The case has the official name of McCutcheon v. Federal Election Commission but some people are already referring to it as “Citizens United II.” The issue is the constitutionality of federal law that caps the total amount of money individuals may contribute to candidates, parties, and certain political committees over a two-year period. Shaun McCutcheon, an active political contributor to the GOP and its candidates, challenged the caps, which are currently set at $117,000, as a violation of the First Amendment’s guarantee of freedom of speech.
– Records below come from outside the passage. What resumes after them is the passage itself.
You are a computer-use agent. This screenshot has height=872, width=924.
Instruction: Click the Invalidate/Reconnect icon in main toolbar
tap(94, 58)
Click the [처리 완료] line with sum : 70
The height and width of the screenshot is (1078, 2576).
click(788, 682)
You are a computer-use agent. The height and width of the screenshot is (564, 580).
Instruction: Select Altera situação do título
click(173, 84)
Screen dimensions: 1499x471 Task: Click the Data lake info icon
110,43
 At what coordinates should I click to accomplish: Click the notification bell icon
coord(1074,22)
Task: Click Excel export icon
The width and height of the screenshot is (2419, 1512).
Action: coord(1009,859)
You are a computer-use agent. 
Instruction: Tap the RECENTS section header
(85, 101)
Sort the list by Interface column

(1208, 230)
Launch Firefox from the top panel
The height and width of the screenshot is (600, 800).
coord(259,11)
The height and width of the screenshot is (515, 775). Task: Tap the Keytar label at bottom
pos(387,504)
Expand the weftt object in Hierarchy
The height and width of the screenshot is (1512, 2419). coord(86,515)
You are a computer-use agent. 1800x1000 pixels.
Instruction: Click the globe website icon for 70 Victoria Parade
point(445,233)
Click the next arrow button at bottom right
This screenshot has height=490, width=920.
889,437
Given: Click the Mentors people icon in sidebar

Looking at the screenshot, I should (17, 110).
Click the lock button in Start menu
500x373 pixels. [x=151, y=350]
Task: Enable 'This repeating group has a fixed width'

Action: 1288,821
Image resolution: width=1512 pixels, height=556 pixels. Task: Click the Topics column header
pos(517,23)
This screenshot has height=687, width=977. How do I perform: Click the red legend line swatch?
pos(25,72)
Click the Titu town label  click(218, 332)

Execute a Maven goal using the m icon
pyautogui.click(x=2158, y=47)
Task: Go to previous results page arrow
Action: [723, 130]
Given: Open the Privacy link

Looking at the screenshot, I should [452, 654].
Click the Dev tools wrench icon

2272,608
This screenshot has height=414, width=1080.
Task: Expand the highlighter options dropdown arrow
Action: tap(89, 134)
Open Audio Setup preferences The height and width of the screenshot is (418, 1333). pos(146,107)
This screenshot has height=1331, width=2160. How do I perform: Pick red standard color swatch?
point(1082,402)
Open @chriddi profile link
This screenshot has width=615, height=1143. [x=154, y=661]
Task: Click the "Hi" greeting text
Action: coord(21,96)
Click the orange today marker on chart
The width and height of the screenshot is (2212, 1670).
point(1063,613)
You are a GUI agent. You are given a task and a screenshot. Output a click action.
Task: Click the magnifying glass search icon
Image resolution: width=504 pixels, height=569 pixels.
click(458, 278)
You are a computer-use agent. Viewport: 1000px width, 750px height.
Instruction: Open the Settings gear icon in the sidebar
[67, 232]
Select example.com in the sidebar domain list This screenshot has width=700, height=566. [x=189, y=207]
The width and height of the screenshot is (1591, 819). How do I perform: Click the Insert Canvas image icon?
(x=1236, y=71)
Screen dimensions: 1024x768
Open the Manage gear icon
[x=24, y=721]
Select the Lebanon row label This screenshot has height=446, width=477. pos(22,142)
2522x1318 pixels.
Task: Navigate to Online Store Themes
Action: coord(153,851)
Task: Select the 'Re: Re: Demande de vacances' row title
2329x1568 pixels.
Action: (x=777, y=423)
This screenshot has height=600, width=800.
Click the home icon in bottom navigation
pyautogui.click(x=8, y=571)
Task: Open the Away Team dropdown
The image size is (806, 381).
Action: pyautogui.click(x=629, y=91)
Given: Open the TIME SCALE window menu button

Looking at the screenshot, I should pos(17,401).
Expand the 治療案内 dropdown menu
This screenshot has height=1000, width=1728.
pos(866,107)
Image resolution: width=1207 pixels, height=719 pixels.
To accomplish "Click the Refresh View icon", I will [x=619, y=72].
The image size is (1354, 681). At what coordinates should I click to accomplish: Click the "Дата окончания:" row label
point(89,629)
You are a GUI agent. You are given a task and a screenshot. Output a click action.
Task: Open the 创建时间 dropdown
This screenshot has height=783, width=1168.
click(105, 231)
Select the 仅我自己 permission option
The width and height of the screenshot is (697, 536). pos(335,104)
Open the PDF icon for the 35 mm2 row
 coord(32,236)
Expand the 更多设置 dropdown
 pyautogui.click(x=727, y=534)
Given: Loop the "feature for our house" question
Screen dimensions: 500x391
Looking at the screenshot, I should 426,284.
Given the history of campaign finance laws in the Supreme Court since John Roberts and Samuel Alito joined the court in 2005, McCutcheon is likely to find a receptive audience. In fact, the Roberts Court has voted to limit or invalidate every campaign finance law it’s considered over the past seven years, usually by slim 5-4 margins. In 2006, the court said contribution limits may be constitutional, but struck down Vermont’s caps for being too low. In 2007, the court significantly narrowed a federal law barring the broadcast of “issue” ads in the weeks before an election if the ads mentioned a candidate’s name. In 2008, the court invalidated a public financing provision that raised the contribution limits for candidates running against privately financed opponents. In 2011, the justices held unconstitutional a law affording publicly financed candidates extra public funds to compete against the unlimited spending of candidates raising money privately.